BRIEF DESCRIPTION OF THE DRAWINGS
[0008] The technical characteristics of the invention, with
reference to the above aims, are clearly described in the claims
below and its advantages are more apparent from the detailed
description which follows, with reference to the accompanying
drawings which illustrate a preferred embodiment of the invention
provided merely by way of example without restricting the scope of
the inventive concept, and in which:
[0009] FIGS. 1 to 3 and FIG. 6 are perspective front views of
several embodiments of the decanter in accordance with the present
invention;
[0010] FIGS. 4 and 5 are scaled up perspective views of a detail of
the decanters illustrated in FIGS. 1 and 6.
DESCRIPTION OF THE PREFERRED EMBODIMENTS
[0011] With reference to the accompanying drawings, the numeral 1
denotes as a whole a decanter for consuming and tasting drinks such
as wine and beer, consisting of a vessel 2 having the shape of an
amphora, that is to say, with a rounded lower portion 3, a narrow
neck 4 and a flared mouth 5.
[0012] In particular FIGS. 1, 2, 3 and 6 illustrate different
shaped decanters, labeled 6, 7, 8, and 9.
[0013] In accordance with the present invention, on their inner
surface 10 the decanters have a plurality of raised ribs 11, evenly
distributed and extending from the base 12 towards the mouth 5 of
the decanters.
[0014] In particular in the decanter 7, illustrated in FIG. 2, said
ribs 11 extend according to planes parallel with the axis A, whilst
in the decanters 6, 8 and 9 the ribs 11 extend in a helical or
spiral arrangement, in opposite directions to one another.

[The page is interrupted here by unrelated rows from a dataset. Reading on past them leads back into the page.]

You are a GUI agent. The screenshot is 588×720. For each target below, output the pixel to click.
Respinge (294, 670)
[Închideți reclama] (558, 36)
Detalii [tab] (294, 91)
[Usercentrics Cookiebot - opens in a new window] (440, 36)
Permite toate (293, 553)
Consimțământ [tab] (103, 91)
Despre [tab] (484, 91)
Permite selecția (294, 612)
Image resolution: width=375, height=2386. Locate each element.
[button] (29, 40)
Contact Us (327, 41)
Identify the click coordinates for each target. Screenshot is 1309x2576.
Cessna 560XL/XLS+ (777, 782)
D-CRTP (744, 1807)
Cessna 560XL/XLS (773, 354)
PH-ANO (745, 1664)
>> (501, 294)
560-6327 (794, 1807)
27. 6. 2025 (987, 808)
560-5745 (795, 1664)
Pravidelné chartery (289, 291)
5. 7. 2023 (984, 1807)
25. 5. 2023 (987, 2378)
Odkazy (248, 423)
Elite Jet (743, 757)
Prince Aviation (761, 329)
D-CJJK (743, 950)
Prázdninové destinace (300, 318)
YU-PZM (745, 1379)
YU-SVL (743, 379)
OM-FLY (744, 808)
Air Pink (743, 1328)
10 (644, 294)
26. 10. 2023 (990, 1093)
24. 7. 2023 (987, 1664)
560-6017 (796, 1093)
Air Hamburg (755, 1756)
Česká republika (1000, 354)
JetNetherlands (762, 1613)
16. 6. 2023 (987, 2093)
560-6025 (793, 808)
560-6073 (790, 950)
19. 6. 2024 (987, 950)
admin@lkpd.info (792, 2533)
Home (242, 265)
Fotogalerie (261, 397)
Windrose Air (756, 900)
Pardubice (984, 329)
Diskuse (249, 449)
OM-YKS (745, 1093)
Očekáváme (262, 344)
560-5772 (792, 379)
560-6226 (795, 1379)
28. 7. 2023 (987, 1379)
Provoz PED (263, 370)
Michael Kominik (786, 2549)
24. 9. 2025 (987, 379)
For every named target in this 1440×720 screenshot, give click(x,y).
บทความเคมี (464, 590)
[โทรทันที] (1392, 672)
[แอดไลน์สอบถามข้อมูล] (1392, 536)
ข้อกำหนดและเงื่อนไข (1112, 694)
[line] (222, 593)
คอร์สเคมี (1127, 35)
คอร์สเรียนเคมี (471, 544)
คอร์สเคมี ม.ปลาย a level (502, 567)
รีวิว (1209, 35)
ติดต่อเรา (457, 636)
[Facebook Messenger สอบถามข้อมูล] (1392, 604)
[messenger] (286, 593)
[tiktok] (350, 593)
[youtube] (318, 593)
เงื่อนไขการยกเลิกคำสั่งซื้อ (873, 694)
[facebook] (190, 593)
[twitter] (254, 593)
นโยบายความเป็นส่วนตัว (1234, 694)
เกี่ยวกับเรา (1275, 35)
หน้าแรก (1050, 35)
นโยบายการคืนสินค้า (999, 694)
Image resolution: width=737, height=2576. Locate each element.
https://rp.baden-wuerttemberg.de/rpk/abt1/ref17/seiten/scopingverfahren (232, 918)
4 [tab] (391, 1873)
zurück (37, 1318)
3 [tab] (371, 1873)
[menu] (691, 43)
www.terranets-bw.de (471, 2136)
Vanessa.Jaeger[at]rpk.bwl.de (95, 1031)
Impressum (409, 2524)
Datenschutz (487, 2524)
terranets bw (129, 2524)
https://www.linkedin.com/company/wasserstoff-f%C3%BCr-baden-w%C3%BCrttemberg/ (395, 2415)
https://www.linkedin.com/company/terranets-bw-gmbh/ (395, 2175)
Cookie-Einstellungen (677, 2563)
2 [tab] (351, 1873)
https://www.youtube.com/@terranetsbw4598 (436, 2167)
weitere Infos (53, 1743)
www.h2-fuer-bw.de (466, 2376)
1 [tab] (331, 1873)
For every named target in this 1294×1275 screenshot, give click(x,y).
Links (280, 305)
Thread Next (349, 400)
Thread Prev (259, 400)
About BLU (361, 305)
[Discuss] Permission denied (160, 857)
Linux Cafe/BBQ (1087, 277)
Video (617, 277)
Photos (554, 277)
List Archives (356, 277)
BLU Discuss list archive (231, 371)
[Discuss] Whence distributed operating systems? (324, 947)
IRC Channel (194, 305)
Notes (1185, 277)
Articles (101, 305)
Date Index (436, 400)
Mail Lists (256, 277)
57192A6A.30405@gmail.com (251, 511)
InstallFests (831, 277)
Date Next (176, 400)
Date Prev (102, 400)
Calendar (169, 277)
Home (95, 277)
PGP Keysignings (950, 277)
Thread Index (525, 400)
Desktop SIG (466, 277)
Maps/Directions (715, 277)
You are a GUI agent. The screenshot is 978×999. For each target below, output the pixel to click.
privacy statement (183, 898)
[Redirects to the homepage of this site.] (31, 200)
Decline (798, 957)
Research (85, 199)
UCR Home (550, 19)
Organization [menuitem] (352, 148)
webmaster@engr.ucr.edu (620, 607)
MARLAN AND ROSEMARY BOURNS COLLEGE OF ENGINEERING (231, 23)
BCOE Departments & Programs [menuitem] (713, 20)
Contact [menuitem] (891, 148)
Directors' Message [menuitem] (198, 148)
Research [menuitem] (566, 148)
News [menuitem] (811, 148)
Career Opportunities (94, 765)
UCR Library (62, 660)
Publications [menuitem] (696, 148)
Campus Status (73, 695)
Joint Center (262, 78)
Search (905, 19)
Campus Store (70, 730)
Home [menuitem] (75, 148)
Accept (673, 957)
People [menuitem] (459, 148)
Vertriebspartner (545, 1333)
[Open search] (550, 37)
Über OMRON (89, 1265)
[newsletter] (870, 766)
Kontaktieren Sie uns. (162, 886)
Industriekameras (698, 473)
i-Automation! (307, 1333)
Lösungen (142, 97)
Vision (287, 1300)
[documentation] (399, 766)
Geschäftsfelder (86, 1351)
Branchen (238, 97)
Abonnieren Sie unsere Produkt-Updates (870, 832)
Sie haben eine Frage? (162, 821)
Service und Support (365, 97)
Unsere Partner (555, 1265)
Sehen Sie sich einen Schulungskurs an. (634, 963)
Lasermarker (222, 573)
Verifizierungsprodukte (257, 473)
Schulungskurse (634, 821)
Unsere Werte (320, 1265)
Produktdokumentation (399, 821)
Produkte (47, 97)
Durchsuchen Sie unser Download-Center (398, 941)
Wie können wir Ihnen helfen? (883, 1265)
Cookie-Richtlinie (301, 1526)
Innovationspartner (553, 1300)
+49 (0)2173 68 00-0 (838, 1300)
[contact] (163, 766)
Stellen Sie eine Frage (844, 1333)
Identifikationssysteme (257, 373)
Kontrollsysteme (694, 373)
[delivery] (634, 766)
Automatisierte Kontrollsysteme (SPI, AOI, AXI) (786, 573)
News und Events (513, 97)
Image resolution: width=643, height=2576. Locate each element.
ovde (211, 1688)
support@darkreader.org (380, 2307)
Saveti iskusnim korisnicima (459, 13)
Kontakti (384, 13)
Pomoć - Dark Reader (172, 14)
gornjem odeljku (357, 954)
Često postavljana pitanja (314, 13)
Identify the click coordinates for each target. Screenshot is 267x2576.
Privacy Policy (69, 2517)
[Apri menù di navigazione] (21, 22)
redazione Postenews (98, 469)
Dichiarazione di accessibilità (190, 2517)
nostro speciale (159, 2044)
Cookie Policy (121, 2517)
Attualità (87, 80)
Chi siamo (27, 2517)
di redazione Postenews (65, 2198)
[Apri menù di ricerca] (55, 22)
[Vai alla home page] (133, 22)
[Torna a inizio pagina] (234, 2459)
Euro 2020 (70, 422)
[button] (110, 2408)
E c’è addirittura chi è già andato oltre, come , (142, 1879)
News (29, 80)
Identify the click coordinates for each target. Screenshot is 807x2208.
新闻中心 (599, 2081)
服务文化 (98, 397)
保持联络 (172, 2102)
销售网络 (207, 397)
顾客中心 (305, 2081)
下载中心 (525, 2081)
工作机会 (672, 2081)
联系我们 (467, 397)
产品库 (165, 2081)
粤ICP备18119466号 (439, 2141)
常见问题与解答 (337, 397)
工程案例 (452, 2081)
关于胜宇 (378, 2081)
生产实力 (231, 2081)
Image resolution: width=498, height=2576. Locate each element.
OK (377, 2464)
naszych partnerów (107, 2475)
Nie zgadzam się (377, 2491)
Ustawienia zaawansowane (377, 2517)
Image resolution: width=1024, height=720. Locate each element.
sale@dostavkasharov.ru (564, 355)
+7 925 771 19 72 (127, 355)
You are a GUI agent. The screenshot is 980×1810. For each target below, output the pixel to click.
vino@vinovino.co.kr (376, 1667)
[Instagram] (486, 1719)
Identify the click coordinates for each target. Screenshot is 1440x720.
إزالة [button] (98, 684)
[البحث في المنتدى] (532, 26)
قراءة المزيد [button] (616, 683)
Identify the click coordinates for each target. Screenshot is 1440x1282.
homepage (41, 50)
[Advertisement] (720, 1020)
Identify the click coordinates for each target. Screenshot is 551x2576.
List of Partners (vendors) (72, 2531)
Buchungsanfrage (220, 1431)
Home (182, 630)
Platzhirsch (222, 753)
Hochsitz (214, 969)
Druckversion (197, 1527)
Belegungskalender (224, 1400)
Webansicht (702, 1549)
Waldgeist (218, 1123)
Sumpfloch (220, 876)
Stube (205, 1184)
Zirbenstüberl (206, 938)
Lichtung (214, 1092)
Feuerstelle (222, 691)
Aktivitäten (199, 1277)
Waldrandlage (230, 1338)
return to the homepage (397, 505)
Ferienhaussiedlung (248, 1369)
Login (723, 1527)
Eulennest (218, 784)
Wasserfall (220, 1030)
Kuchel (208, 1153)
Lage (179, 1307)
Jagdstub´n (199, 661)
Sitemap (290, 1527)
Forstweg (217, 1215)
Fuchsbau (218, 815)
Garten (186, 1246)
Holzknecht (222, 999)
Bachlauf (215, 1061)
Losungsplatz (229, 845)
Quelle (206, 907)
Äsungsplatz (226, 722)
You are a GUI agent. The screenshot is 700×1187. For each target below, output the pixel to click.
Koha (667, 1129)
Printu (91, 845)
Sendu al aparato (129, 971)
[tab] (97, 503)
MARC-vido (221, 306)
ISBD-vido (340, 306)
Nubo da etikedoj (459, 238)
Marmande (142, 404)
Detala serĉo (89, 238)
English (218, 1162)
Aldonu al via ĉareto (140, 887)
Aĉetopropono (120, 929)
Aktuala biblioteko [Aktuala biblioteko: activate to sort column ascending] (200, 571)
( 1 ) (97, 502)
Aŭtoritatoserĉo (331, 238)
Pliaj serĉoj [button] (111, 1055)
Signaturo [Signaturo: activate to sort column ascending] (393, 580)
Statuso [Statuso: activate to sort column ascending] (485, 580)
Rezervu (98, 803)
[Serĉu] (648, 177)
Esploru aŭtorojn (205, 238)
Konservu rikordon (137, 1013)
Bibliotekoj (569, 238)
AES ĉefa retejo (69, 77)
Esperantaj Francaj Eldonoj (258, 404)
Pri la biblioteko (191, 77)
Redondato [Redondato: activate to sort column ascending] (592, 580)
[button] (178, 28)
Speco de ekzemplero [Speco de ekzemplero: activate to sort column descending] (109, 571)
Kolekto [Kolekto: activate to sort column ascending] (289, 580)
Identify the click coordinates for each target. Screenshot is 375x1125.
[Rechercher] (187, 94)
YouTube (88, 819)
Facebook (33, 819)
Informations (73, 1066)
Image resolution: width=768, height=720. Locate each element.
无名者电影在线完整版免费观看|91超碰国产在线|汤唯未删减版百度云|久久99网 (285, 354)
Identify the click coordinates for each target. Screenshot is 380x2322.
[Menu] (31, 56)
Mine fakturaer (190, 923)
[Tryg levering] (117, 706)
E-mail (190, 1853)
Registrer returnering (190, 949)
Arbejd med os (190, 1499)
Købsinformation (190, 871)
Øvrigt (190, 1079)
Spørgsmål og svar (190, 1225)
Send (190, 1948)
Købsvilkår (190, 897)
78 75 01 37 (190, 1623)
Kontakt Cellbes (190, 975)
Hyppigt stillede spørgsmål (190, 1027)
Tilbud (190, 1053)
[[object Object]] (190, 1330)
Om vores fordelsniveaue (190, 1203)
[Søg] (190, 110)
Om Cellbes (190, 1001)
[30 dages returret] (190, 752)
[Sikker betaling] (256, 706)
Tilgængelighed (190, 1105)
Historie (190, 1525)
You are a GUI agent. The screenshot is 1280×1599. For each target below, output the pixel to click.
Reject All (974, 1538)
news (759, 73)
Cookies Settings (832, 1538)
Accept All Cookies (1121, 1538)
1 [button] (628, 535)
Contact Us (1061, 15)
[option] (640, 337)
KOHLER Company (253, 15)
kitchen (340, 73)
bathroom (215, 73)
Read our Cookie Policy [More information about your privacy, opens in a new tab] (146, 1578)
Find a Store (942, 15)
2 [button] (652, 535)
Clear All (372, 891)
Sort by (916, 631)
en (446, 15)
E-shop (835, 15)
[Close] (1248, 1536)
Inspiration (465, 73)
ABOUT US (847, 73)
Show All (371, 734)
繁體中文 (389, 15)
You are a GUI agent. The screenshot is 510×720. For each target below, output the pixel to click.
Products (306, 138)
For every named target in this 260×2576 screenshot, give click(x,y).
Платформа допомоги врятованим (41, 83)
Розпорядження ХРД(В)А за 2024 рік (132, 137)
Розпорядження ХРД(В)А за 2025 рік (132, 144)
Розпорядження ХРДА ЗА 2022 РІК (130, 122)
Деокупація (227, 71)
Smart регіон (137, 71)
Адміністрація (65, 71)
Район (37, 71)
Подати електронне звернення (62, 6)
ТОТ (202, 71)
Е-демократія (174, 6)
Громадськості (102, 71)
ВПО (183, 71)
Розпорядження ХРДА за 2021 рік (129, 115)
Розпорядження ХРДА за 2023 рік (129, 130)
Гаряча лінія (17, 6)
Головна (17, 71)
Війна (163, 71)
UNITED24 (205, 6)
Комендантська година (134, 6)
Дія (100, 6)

[0015] In particular as regards the decanter 9 in FIG. 6, the ribs
11 extend only partly from the base 12 over a predetermined section
covering only a lower, substantially semi-spherical 13 portion.
[0016] As illustrated in particular in FIGS. 4 and 5, the ribs 11
in cross-section have a rounded shape and differ in thickness.
[0017] The ribs 11 may also have a sharp-edged triangular shape and
a polygonal shape forming two sharp edges.
[0018] In practice, the dimensions of the ribs 11 in cross-section
are between 0.5 and 3.5 mm.
[0019] In use, in the case of beer, using any of the decanters 1
illustrated, while filling, the consumer holds the decanter 1 at an
angle so that the flow of liquid is diverted by the ribs 11 with a
whirling motion, which carries the carbon dioxide upwards.
[0020] Simultaneously and at the end of filing, the consumer makes
the decanter 1 perform a series of rotations in order to generate,
again thanks to the ribs 11, a turbulent beer motion which
eliminates the excess carbon dioxide. However, said rotary motion
does not alter the properties of the beer, instead enhancing its
aromatic qualities and flavors.
[0021] After the rotary motion agitating step, the beer is left to
stand in the decanter and is then served in glasses for
tasting.
[0022] In the case of wine, using in particular a decanter 1
illustrated in one of the accompanying drawings, once it has been
filled, the consumer rotates the decanter 1 so that the ribs 11
cause a turbulent motion with the aim of making the liquid absorb a
predetermined quantity of air and as a result of oxygen.
[0023] This oxygen absorption enhances particular qualities of the
wine such as its aromas and flavors.
[0024] Said oxygenation therefore enhances the organoleptic
qualities of the wine and partly eliminates the carbon dioxide
contained in it, which also helps to enhance the perfumes.
[0025] Finally, it should be noticed that another effect of the
shape of the decanters 1 with the ribs 11 is, even in the case of
wine, a slight reduction in the level of alcohol, since some
alcohol tends to be released from the drink as a result of its
whirling motion. Moreover, the motion of the wine in a decanter 1
made in accordance with the invention generates pleasant musical
notes.
[0026] The invention described has evident industrial applications
and can be modified and adapted in several ways without thereby
departing from the scope of the inventive concept. Moreover, all
technical details of the invention may be substituted by
technically equivalent elements. For example, the decanters 1 can
obviously be made with any shape and using any material.